In Cologne, a couple could not leave their own apartment last year because a chipboard blocked the front door on the carnival Sunday. The owner had probably wanted to protect the building from drunk passers -by. The fire brigade had to move and help. So it is not so absurd that a couple in the new Netflix thriller “Brick”, who starts on Thursday (July 10). However, “Brick” has much more dramatic consequences and it is a lot of mystery in the game.
Tim (Matthias Schweighöfer) and Olivia (Ruby O. Fee) live in a Hamburg residential building, the facade of which is currently being renovated. Both lived apart emotionally after their daughter’s miscarriage – he has built a wall around him, does not let anyone close and hides behind his work as a video game developer.
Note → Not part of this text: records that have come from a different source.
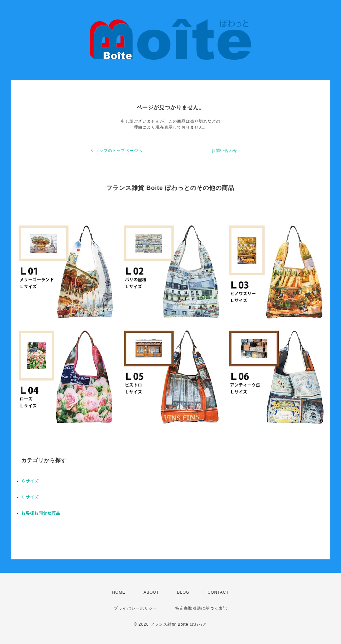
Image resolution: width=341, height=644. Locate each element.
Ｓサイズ (30, 481)
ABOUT (151, 592)
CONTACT (218, 592)
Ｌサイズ (30, 497)
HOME (119, 592)
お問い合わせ (224, 151)
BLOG (183, 592)
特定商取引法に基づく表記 (201, 608)
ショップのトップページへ (117, 151)
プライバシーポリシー (136, 608)
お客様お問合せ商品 (41, 513)
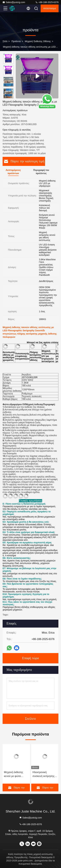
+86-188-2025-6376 (47, 2)
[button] (9, 97)
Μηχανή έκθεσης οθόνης (38, 41)
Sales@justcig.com (14, 2)
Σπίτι (5, 41)
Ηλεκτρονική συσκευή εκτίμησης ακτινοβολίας (43, 774)
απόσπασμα (49, 8)
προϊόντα (16, 41)
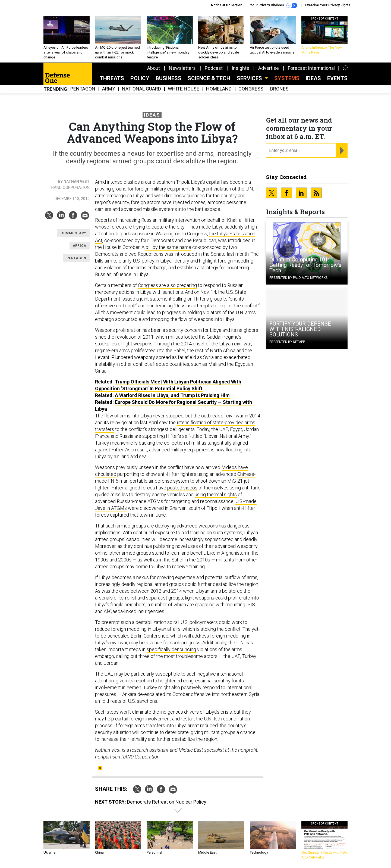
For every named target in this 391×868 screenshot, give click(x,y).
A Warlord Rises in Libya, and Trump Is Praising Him (172, 395)
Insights (240, 68)
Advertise (268, 68)
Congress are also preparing (167, 285)
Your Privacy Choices (274, 5)
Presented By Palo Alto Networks (298, 278)
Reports (103, 220)
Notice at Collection (226, 5)
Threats (112, 78)
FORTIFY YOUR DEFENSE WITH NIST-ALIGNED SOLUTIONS (300, 329)
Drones (279, 89)
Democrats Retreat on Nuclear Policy (167, 802)
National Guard (141, 89)
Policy (140, 78)
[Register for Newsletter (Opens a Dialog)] (341, 151)
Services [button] (250, 78)
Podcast (214, 68)
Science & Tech (209, 78)
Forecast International (311, 68)
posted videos (182, 488)
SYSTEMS (287, 78)
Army (108, 89)
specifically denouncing (171, 649)
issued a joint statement (146, 299)
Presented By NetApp (287, 342)
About (154, 68)
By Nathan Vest (74, 181)
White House (184, 89)
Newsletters (182, 68)
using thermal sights (216, 494)
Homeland (219, 89)
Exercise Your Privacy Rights (328, 5)
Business (168, 78)
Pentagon (83, 89)
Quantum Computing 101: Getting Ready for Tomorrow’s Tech (305, 265)
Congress (251, 89)
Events (337, 78)
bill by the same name (168, 247)
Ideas (313, 78)
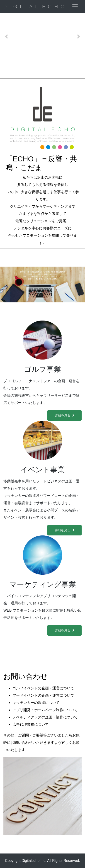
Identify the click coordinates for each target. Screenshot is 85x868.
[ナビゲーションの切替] (75, 6)
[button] (6, 36)
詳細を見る (64, 415)
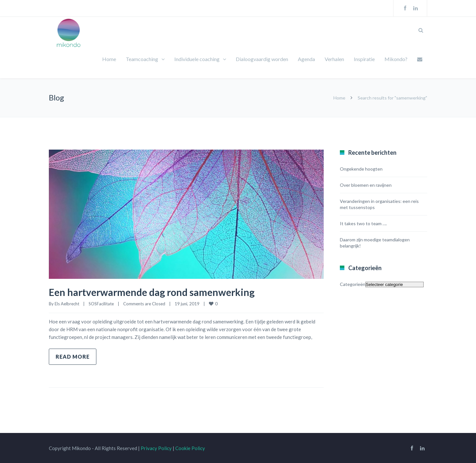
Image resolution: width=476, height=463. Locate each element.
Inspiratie (364, 59)
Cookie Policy (190, 448)
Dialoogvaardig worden (262, 59)
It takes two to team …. (363, 223)
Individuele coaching (197, 59)
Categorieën (352, 284)
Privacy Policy (156, 448)
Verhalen (334, 59)
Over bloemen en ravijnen (366, 185)
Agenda (306, 59)
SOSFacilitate (101, 304)
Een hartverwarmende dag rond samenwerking (152, 292)
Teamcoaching (142, 59)
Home (109, 59)
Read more (72, 356)
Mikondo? (396, 59)
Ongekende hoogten (361, 169)
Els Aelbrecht (67, 304)
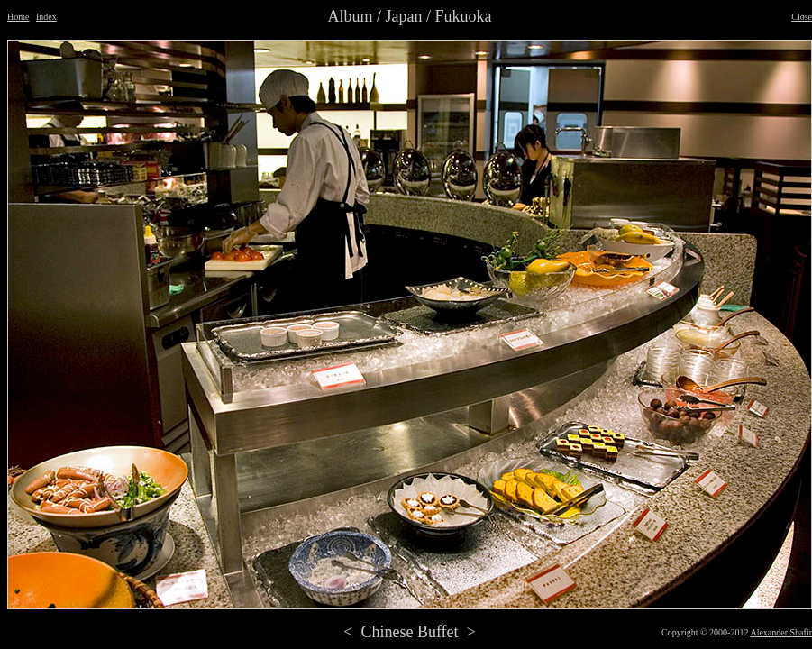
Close (801, 16)
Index (46, 16)
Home (18, 16)
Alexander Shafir (780, 632)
It decides to separate from him.
But Olivia cannot leave the apartment together – because the door is suddenly bricked up – just like the windows. From a mysterious, black, impenetrable wall.
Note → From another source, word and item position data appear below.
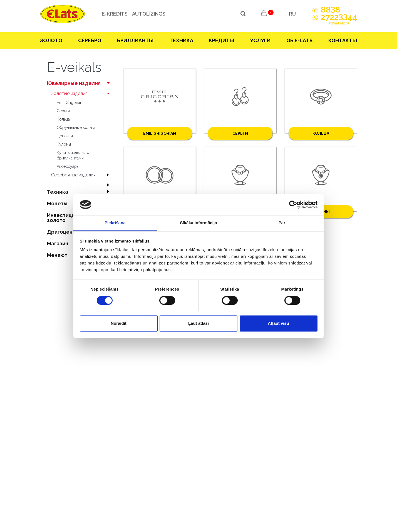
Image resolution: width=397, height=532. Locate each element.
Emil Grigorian (70, 103)
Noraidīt (118, 323)
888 (331, 10)
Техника (181, 40)
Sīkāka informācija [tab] (198, 223)
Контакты (343, 40)
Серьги (63, 111)
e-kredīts (114, 14)
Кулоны (64, 144)
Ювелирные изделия (80, 83)
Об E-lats (299, 40)
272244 (339, 20)
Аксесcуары (68, 166)
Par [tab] (282, 223)
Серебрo (90, 40)
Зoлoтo (51, 40)
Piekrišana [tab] (115, 223)
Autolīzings (148, 14)
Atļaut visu (278, 323)
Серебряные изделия (82, 175)
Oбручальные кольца (76, 128)
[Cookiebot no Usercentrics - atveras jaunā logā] (293, 204)
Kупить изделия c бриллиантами (73, 155)
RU (292, 14)
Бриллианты (135, 40)
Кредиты (221, 40)
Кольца (63, 119)
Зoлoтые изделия (82, 93)
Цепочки (65, 136)
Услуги (260, 40)
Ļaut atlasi (198, 323)
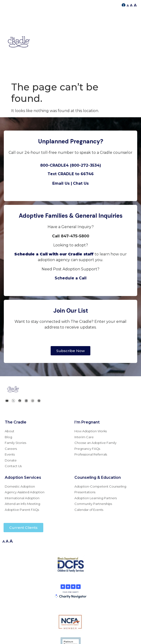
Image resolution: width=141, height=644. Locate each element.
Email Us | (62, 183)
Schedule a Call (71, 278)
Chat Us (81, 183)
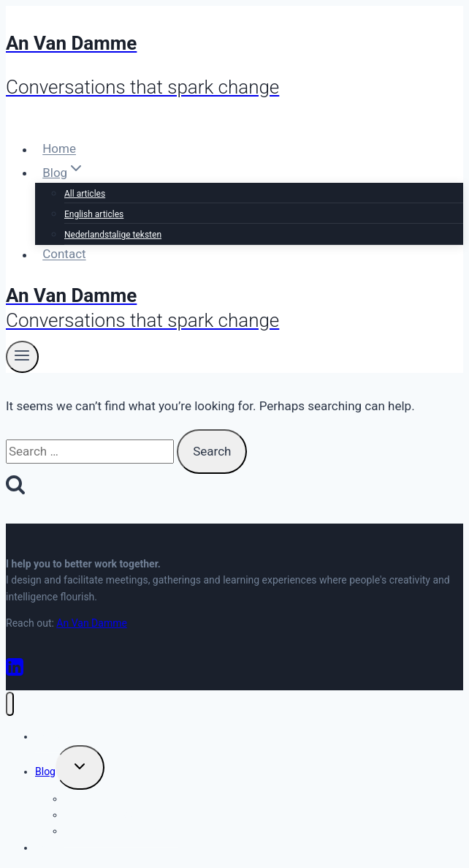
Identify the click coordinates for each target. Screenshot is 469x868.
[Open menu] (22, 357)
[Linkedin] (15, 673)
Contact (64, 254)
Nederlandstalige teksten (113, 235)
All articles (85, 194)
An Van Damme (91, 623)
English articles (94, 214)
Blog (45, 771)
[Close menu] (9, 703)
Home (59, 149)
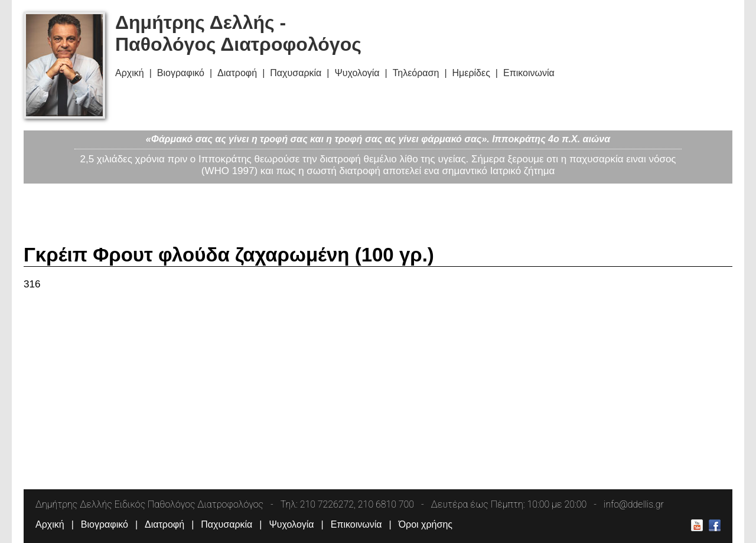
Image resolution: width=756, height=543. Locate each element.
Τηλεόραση (416, 73)
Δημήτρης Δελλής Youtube (697, 525)
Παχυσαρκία (295, 73)
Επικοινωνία (529, 73)
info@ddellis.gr (634, 504)
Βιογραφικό (181, 73)
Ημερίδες (471, 73)
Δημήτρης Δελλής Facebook (715, 525)
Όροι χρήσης (425, 524)
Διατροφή (237, 73)
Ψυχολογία (357, 73)
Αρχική (129, 73)
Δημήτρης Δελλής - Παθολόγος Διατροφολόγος (238, 33)
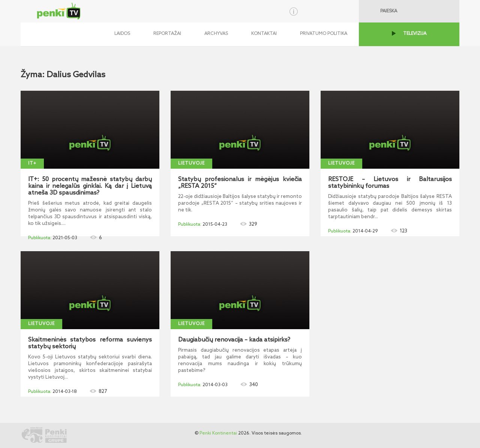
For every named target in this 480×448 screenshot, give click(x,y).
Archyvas (216, 34)
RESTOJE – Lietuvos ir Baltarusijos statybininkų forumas (390, 183)
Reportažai (167, 34)
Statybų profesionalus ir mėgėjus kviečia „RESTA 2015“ (240, 183)
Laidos (122, 34)
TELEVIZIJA (415, 34)
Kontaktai (264, 34)
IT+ (32, 163)
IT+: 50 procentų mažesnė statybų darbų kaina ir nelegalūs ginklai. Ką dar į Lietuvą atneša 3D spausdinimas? (90, 186)
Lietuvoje (191, 163)
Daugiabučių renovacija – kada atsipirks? (234, 340)
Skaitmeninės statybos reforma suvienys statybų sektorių (90, 343)
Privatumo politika (324, 34)
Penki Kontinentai (218, 433)
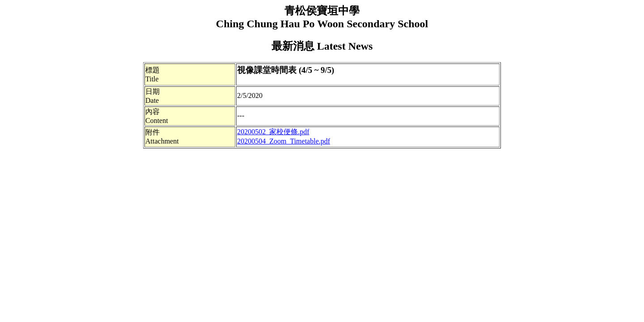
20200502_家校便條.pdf (273, 131)
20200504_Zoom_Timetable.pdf (284, 141)
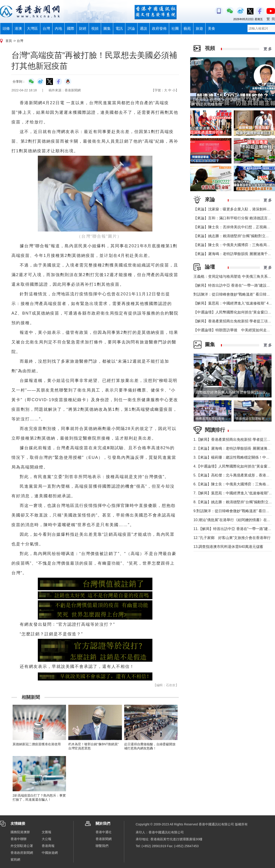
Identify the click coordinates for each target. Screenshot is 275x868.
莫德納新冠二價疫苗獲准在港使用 (36, 744)
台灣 (46, 28)
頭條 (6, 28)
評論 (131, 28)
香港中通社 (104, 832)
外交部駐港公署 (22, 846)
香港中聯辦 (19, 839)
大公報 (47, 839)
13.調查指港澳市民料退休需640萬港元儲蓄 (228, 547)
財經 (83, 28)
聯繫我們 (102, 846)
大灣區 (32, 28)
“It is not a carbon fiber, it is not a liquid granite, what kind of material is that?” Asks the architect visibly irritated. “All of this makes no sense, the arrangement of the bricks, the differences in size: why do you build a wall?”
Enclosed, without cell phone reception and flowing water, the couple sits firmly and becomes increasingly nervous. Tim and Oliver fight their way through their neighbors – together they try to solve the secret of the wall and find a way into freedom. But that ends fatal for some.
For director and screenwriter Philip Koch, who has already noticed the combat film “60 minutes” for Netflix and the science fiction series “Tribes of Europe”, the capture in a hermetic system is a “deep-seated human fear”. In addition, the wall stands for the lonely in our society and for depression. The wall as a metaphor-this representation is overused in the approximately 90-minute survival thriller.
The heart of history is certainly the relationship between the protagonists, who are also a couple in real life and have stood in front of the camera several times. Perhaps that helped when her characters in an emotional key scene scream the truth on the face for the first time in a long time.
“When I went into this emotion during the shooting, it was exciting in a way and was definitely fun at the beginning. At some point, of course, it also says,” said Fee in the dpa interview. “But it’s a super touching, emotional scene and the first time that the two really talk to each other.”
A dispute with obstacles
The sequence had caused a delay during the filming because the crew found it “emotionally flat” and “not credible” on the first attempt. Together with Schweighöfer and Fee, the script was then rewritten, the scene was turned again a few days later.
“Especially in scenes that are so emotional in which tears flow and anger in the game, you always try not to turn 20 take one after the other. You may take a break after 3-4 take and everyone is concentrated,” said Schweighöfer.
The gloomy chamber game is surprisingly bloody (released from the age of 16), told rapidly, but in some places it is quite predictable. At least the puzzle of the wall is dissolved at the end – even if it will probably not be satisfied.
dpa
Source: Stern

I am an author and journalist who has worked in the entertainment industry for over a decade. I currently work as a news editor at a major news website, and my focus is on covering the latest trends in entertainment. I also write occasional pieces for other outlets, and have authored two books about the entertainment industry.